И вдруг – фигура на прибрежном валуне, командующая неизвестно чем.
– Аврал! На камбузе пожар! Все наверх, мать вашу! – извергал Боцман не своим голосом, воображая, видимо, какую-то роковую ситуацию.
Хирург присел позади корабела, восхищенный поэзией морской работы. Но «пожар» под напором смотрителя моря был погашен, и командующий далекими матросами, утерев со лба пот рукавом бушлата, сполз с капитанского мостика. Обнаружив неожиданного человека в морской шинели, Боцман облизал пересохшие губы, поскольку уже вдоволь наорался после того, как спустил в трюм своего организма полкило водки, сплюнул от остолбенения и, наконец, пришел в себя.
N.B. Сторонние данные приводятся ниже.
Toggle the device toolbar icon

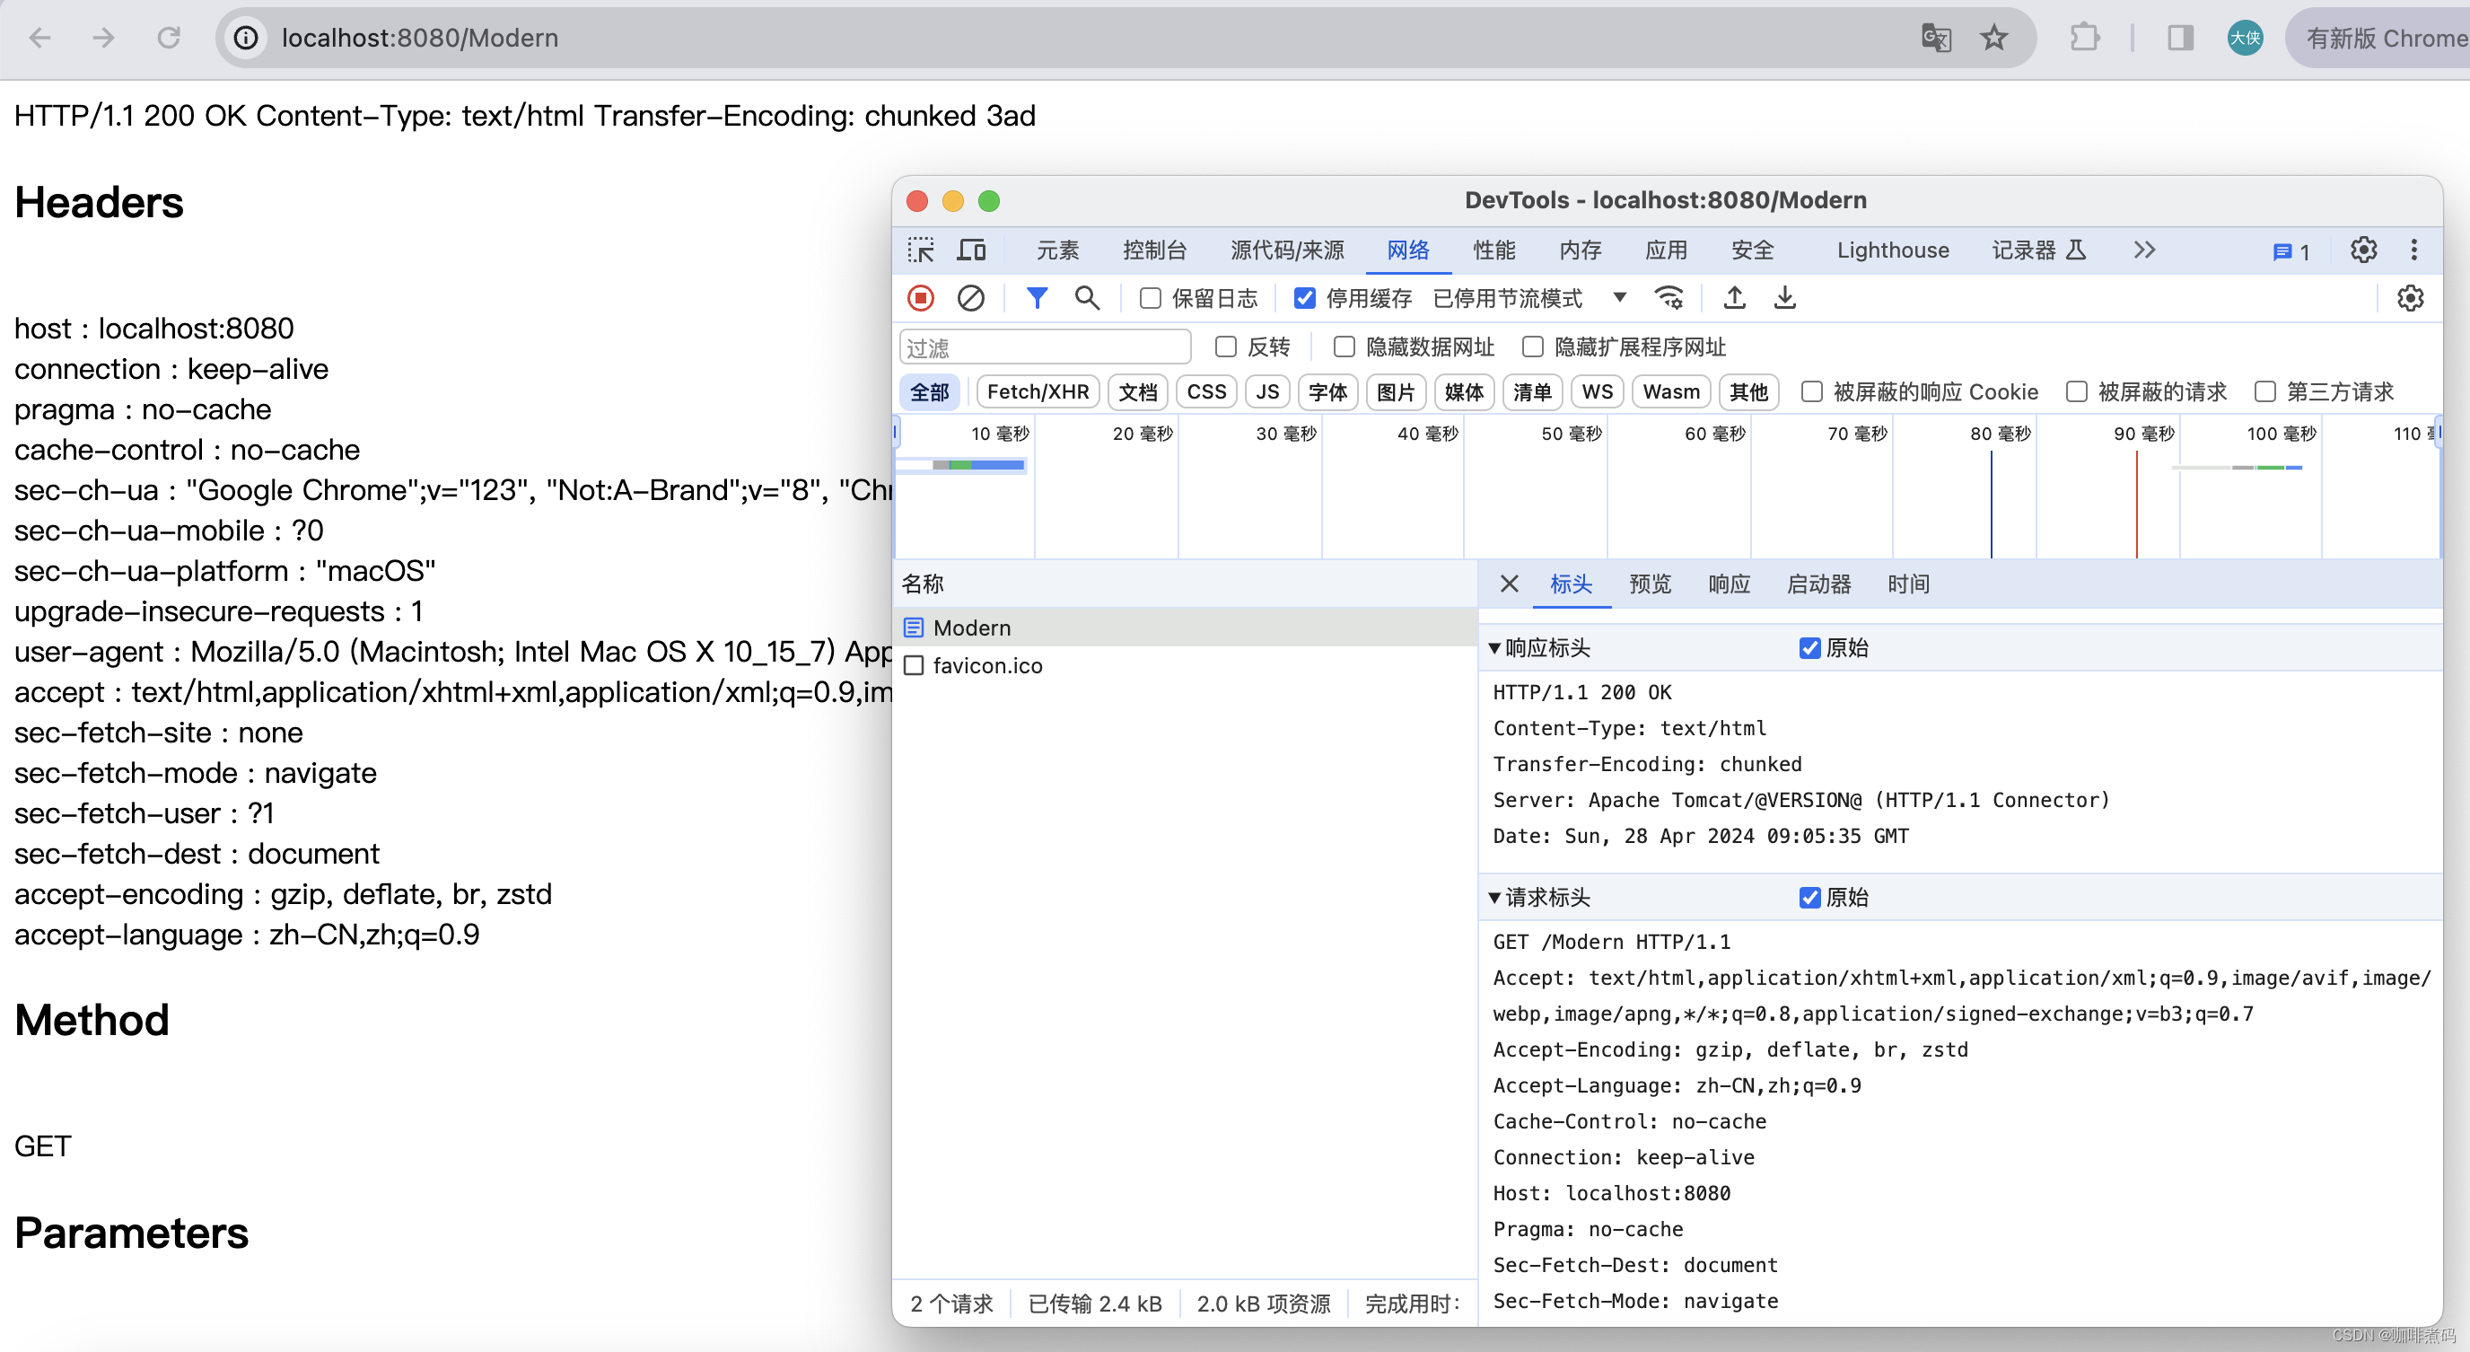tap(971, 250)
– Братишка! – заревел он с новой силой, схватил Хирурга, что куклу, и стал, дыша спиртом, целовать прямо в губы.
Ноги у Хирурга висели над землей, а Боцман прижал неведомого человека к себе и все целовал, целовал его, как родного сына, исключительно, конечно, из-за морской шинели. Наконец он поставил Хирурга на каменистую почву и, улыбаясь во все свое бородатое лицо, прослезился.
– А ведь я тебя помню, – все больше любил Хирурга Боцман. – Мы с тобой на «Быстром» ходили. Капитан у нас еще Семенов был.
– Это я тебя помню, – вздохнул Хирург. – Мы с тобой под Сусуманом в одном лагере страдали. Правда, я уже досиживал, а тебя только приодели в казенку. Корпус у тебя заметный, вот ты на память и лег. Сейчас узнал. Тебя, кажется, Боцманом, что ли, звали.
– Точно, – помрачнел моряк. – Одно название осталось. А тебя-то как? Чего-то не узнаю, прости. Дым в голове.
– Меня-то?.. – Хирург помолчал, подумав, кто он действительно такой есть на белом свете. – Был хирургом когда-то. Тоже одно название, прости, Господи. Теперь-вот – знахарь. Ворожей, одним словом. Лепило.
– Да-да-да, – просветлел памятью Боцман. – Обличье твое, видишь, истерлось, а может, и не видел я тебя никогда. Я там первое время вообще никого не видел. Сам знаешь… А вот рассказов о тебе слышал много. Как ты переломанными клешнями зэков спасал. Покажи клешни-то.
– Что я тебе, экспонат? – обиделся Хирург.
– Ладно, не серчай, – повинился Боцман. – Стакан держать можешь? У меня еще пузырь есть.
– А у меня килька в томате, – соорганизовался Хирург. – И хлеба ломоть.
– Ну вот, – обрадовался Боцман. – Видишь, брат, мне тебя сам Бог послал. А то я одним сырым ветром закусываю. Да вот луковица была.
Боцман в два приема расковырял банку каким-то заточенным для вскрытия спиртного гвоздем, откупорил бутылку и протянул Хирургу стакан, и когда тот взял его, Боцман содрогнулся, кисть была расплющена, пальцы вывернуты, и непонятно, как, за счет чего они действовали. Боцман заскрипел зубами и налил Хирургу полный до края.
– Твари, – сказал он неизвестным палачам. – Разве можно так уродовать человека? За что?
Хирург, поевший пищи за неделю один раз, прожевал после водки пару килек, покачался немного, глядя, как начинают летать далекие сопки, и лишь успел подумать, что может быть, эта весна поплыла с Востока. Прекрасная, нежная весна.